Australian illustrator

Barbara Jane Tanner, known as Jane Tanner, (born 29 November 1946 in Melbourne) is an Australian children's book illustrator.

Majoring in painting and printmaking at the National Gallery School, Melbourne, she worked as a traditional artist for many years. She won the 1989 Children's Book of the Year Award: Picture Book award from the Children's Book Council, illustrating Allan Baillie's book Drac and the Gremlin.

==Career==
She taught school in Victoria before becoming an illustrator. Tanner often uses soft pastels, watercolours and gouache, but is best known for her use of coloured pencils. Over 25 years Jane has created more than 13 picture books including some written by herself, and numerous book covers.

◆ ◆ ◆ ◆ ◆

Reproduce the Jane Tanner text from "Australian illustrator" down to "numerous book covers.", swapping "coloured pencils" for "charcoal".

Saved data entries:
◆ ◆ ◆ ◆ ◆

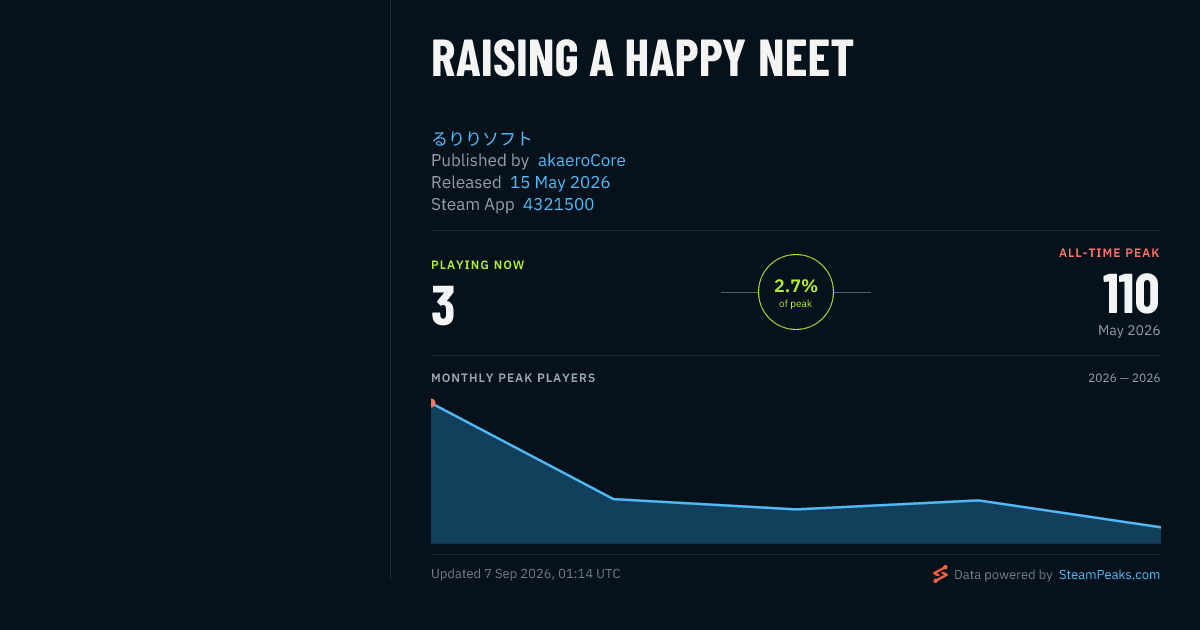Image resolution: width=1200 pixels, height=630 pixels.
Task: Click the Data powered by text
Action: pos(1003,575)
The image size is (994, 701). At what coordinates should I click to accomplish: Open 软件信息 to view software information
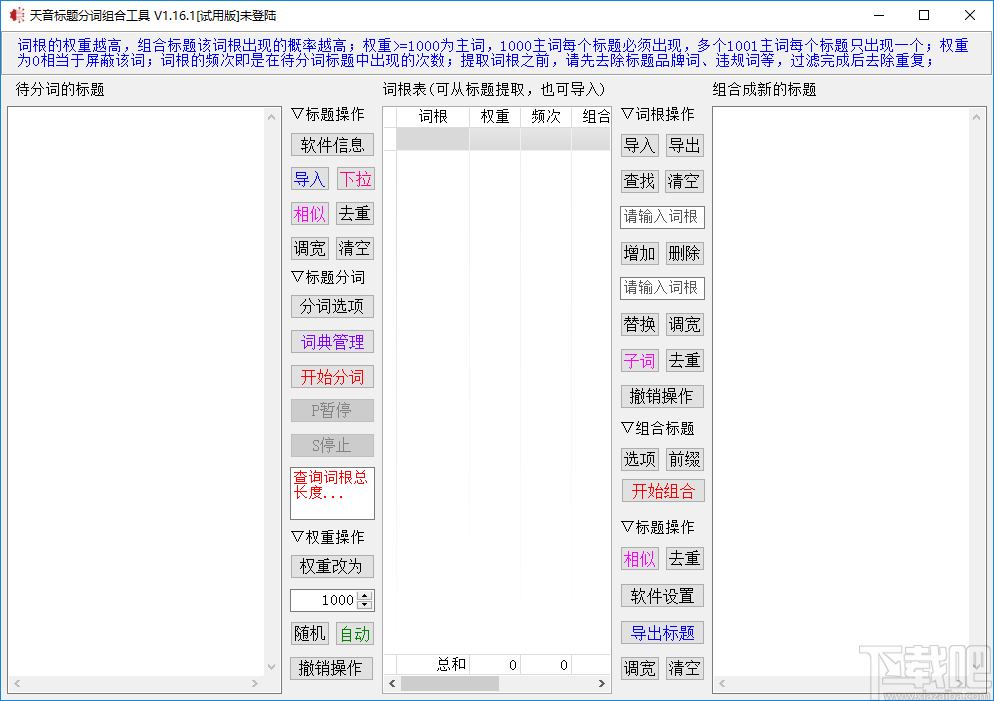coord(331,144)
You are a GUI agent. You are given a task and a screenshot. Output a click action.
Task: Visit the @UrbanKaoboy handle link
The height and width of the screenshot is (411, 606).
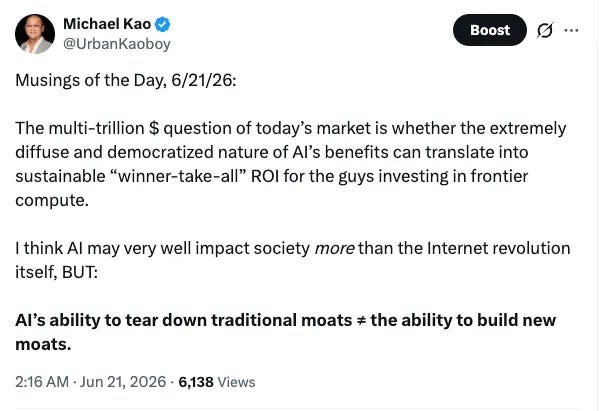point(117,44)
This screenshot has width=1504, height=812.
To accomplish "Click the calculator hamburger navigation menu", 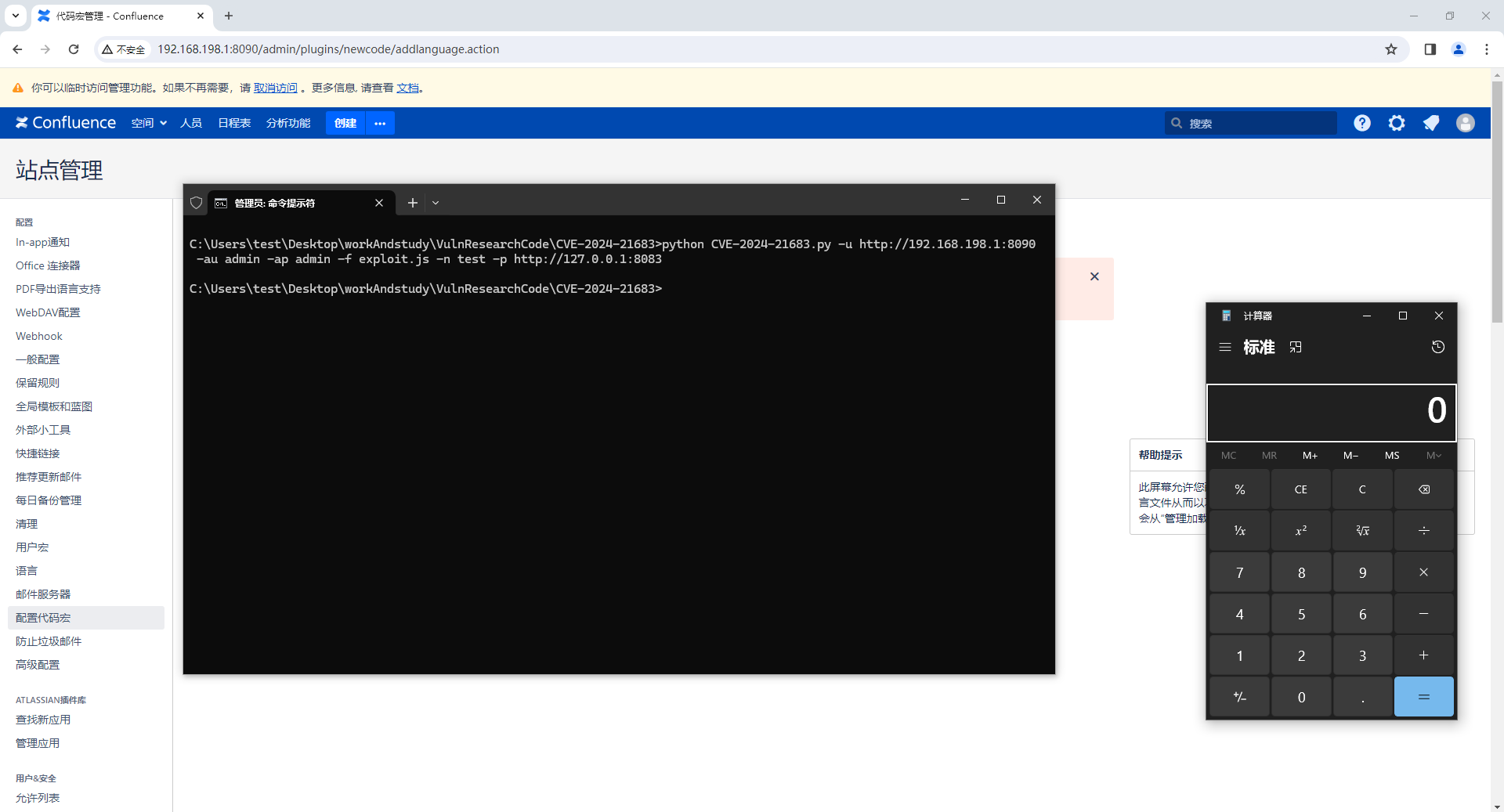I will pyautogui.click(x=1225, y=347).
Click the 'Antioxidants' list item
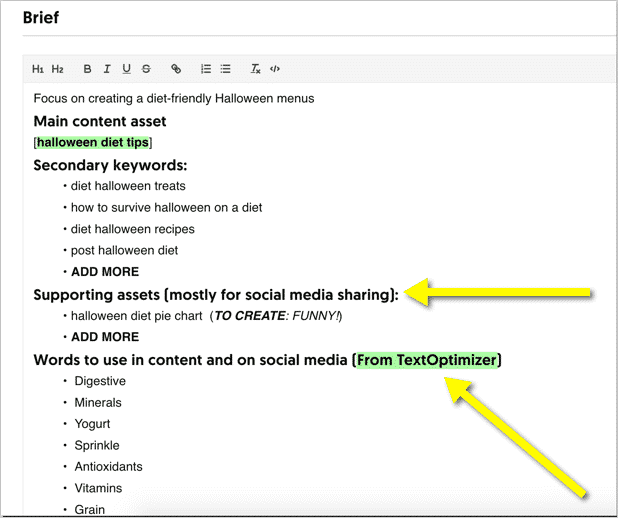 (x=108, y=467)
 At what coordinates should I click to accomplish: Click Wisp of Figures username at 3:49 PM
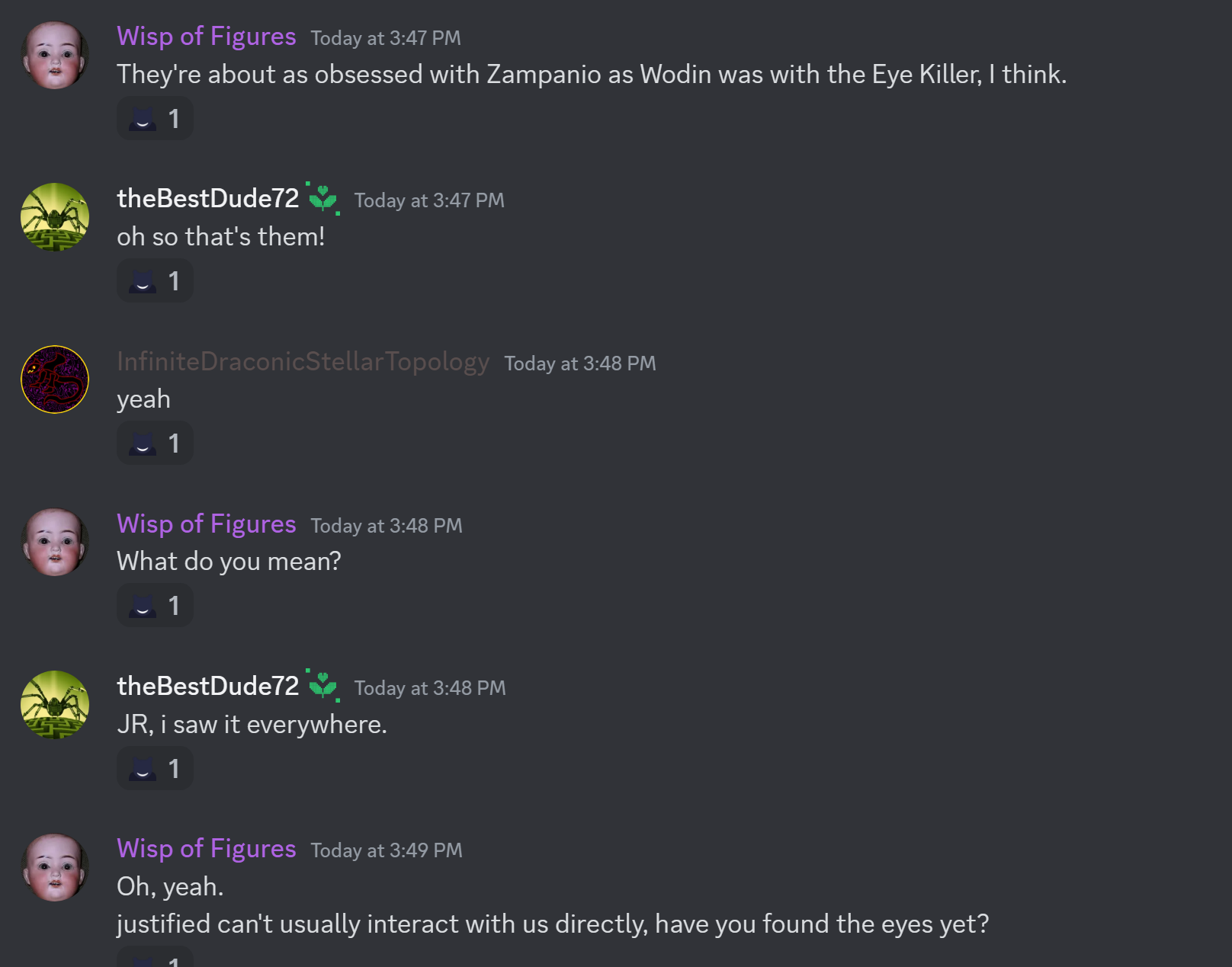206,849
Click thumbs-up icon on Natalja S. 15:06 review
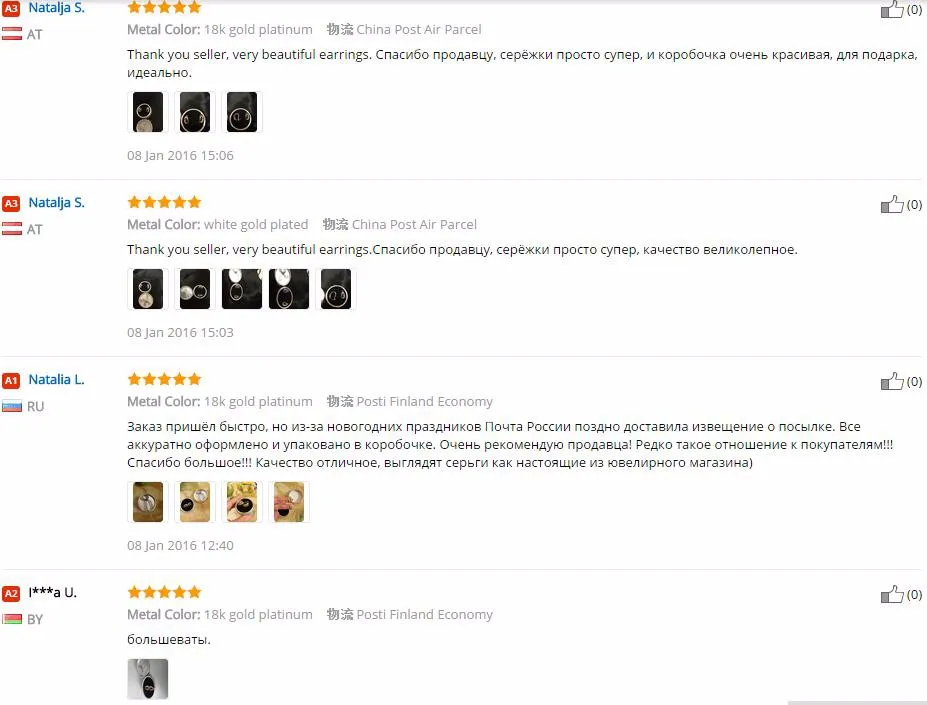927x705 pixels. pos(892,9)
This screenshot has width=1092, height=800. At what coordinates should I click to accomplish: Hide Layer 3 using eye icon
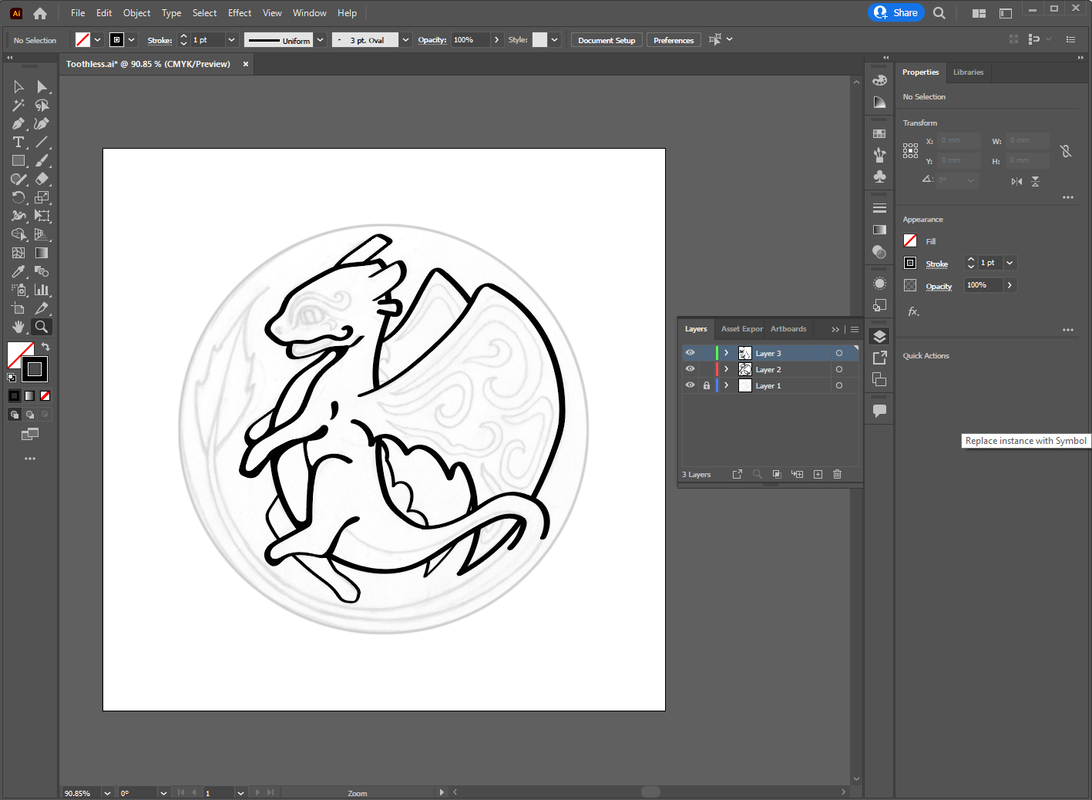[690, 353]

◆ ◆ ◆ ◆ ◆

Output below:
Australian illustrator

Barbara Jane Tanner, known as Jane Tanner, (born 29 November 1946 in Melbourne) is an Australian children's book illustrator.

Majoring in painting and printmaking at the National Gallery School, Melbourne, she worked as a traditional artist for many years. She won the 1989 Children's Book of the Year Award: Picture Book award from the Children's Book Council, illustrating Allan Baillie's book Drac and the Gremlin.

==Career==
She taught school in Victoria before becoming an illustrator. Tanner often uses soft pastels, watercolours and gouache, but is best known for her use of charcoal. Over 25 years Jane has created more than 13 picture books including some written by herself, and numerous book covers.